Freut mich, dass es jemand wagt, Epines^^. Es sind wohl wirklich die "gravierenden" Erlebnisse, die sich tief in unser Gedächtnis eingraben. Leider verdrängen wir sie dann meist im Laufe eines ganzen Lebens. Finde ich schade, weil man diese Dinge heute natürlich viel besser beurteilen kann, viel besser erkennt was damals tatsächlich passiert ist und natürlich auch, ob diese alten Geschichten vielleicht schon Einwirkungen auf unser späteres Leben hatten. Wenn ich lese, dass du früh schon mit Psychologen zu tun hattest, dann drängt sich der Verdacht wohl auf.

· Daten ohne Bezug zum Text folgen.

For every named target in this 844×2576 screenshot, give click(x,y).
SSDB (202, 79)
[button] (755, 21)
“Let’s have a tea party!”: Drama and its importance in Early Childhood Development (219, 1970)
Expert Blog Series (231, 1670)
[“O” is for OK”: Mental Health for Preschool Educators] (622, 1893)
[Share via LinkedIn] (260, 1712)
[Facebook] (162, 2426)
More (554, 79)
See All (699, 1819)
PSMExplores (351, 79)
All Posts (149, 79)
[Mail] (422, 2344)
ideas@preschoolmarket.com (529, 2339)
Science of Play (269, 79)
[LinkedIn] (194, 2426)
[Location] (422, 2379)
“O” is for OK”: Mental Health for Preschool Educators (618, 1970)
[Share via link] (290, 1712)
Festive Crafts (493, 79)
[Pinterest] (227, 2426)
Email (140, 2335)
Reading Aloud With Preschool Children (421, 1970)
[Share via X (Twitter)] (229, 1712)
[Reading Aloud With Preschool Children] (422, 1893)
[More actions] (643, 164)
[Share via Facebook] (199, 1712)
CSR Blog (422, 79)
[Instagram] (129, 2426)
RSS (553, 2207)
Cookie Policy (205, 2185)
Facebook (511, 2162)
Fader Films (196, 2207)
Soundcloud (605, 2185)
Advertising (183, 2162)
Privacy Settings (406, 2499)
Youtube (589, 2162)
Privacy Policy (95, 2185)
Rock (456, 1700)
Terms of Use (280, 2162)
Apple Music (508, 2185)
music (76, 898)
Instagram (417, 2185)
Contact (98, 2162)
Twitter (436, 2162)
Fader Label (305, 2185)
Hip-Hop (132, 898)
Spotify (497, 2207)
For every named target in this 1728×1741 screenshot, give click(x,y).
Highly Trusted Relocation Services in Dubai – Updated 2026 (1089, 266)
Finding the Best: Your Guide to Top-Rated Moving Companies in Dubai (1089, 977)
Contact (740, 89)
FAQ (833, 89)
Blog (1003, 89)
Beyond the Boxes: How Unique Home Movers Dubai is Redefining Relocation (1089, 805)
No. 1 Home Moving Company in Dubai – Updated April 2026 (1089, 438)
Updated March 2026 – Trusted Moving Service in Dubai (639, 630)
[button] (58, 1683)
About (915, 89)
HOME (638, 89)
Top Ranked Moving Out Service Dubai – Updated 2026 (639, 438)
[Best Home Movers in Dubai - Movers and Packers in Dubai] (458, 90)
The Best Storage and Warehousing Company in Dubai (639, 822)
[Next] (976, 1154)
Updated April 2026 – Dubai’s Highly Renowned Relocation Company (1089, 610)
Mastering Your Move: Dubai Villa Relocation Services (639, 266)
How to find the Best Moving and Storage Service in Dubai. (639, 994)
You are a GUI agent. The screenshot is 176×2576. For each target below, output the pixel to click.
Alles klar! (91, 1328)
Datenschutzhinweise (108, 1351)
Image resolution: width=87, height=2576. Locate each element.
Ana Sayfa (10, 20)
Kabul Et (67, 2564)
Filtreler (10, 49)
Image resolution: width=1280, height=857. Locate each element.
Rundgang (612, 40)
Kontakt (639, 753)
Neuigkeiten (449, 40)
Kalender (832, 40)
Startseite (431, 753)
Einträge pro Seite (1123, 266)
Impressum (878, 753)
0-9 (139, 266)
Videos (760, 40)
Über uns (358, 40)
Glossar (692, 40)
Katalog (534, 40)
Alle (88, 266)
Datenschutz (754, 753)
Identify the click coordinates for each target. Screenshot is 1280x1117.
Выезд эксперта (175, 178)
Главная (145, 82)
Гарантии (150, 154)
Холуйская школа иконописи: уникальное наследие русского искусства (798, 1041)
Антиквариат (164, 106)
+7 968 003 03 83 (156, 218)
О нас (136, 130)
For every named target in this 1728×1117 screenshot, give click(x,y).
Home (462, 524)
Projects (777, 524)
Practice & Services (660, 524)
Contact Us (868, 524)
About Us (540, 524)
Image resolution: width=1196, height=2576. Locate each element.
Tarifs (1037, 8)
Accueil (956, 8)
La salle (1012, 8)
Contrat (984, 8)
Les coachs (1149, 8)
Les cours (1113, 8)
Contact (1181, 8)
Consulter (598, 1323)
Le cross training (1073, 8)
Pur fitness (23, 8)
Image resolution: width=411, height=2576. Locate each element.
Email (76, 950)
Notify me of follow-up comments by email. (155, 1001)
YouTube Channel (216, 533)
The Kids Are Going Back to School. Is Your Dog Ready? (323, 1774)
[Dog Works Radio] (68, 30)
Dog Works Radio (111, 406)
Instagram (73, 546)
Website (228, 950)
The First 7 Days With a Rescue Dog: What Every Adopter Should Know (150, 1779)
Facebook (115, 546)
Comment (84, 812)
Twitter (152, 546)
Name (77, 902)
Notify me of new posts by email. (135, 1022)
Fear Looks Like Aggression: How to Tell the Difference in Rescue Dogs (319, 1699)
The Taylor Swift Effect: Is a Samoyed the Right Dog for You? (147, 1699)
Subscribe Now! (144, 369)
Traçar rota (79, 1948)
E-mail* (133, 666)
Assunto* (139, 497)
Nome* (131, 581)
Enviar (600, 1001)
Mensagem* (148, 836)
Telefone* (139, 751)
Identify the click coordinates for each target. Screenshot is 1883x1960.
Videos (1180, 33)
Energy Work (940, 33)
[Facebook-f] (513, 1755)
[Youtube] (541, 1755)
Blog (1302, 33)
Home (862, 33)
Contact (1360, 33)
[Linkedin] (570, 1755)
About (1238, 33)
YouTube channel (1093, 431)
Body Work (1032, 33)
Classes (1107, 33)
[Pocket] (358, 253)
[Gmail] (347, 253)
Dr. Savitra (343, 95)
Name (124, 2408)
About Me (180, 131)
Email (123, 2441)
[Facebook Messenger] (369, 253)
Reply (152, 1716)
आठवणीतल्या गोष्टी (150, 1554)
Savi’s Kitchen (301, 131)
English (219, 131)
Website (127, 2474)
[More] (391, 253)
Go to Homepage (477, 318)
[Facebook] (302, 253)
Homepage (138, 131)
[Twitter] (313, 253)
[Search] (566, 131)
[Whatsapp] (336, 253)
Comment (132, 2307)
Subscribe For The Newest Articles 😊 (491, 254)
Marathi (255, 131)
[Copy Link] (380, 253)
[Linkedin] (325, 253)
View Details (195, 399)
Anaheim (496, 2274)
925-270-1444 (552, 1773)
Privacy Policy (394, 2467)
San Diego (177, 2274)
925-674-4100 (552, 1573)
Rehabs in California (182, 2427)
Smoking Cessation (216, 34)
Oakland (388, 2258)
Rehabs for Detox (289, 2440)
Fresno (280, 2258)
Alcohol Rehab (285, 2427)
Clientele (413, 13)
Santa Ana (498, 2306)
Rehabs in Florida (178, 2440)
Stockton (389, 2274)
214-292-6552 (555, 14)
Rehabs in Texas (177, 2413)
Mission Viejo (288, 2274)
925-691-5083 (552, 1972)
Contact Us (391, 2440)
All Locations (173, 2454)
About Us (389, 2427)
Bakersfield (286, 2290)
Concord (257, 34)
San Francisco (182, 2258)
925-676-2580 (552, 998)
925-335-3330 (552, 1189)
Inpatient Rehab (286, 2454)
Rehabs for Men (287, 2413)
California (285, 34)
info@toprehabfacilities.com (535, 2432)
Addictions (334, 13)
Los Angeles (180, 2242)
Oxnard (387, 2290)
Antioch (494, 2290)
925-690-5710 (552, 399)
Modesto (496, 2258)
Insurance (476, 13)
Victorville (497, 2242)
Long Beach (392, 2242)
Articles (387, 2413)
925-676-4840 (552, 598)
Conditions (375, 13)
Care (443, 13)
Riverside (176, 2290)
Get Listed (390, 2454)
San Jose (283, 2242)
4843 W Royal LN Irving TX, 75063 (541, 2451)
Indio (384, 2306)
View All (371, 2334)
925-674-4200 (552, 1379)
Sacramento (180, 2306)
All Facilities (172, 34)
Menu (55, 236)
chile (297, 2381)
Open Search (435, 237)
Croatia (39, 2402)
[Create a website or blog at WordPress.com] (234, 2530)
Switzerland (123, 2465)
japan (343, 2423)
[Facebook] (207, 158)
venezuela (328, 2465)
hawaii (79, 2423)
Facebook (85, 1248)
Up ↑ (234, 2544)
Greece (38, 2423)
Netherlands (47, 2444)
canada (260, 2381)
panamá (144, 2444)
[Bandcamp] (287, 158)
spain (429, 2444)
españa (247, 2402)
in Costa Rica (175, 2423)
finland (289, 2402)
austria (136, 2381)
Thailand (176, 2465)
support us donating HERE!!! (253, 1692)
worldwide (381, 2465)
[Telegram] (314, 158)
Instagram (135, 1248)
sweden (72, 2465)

Aber nicht nur bei Dir war das so. Meine nächste kleine Geschichte hat mich definitiv schon im zarten Alter von 7 geprägt. Auch wenn ich es erst später realisiert habe und natürlich auch erst später die Konsequenzen gezogen habe. Aber ich muss noch eine Weile nachdenken, es ist halt verdammt lang her. Sie wird von Religionsunterricht und auch vom Sittenbild des Jahres 1960 handeln. Und von den Betroffenen. Mal sehen, später vielleicht oder morgen. Ich brauch immer ein Bild einer Geschichte im Kopf. Es ist noch nicht komplett, aber es wächst...^^

lg
Hobo (kleine Geschichten sind toll...)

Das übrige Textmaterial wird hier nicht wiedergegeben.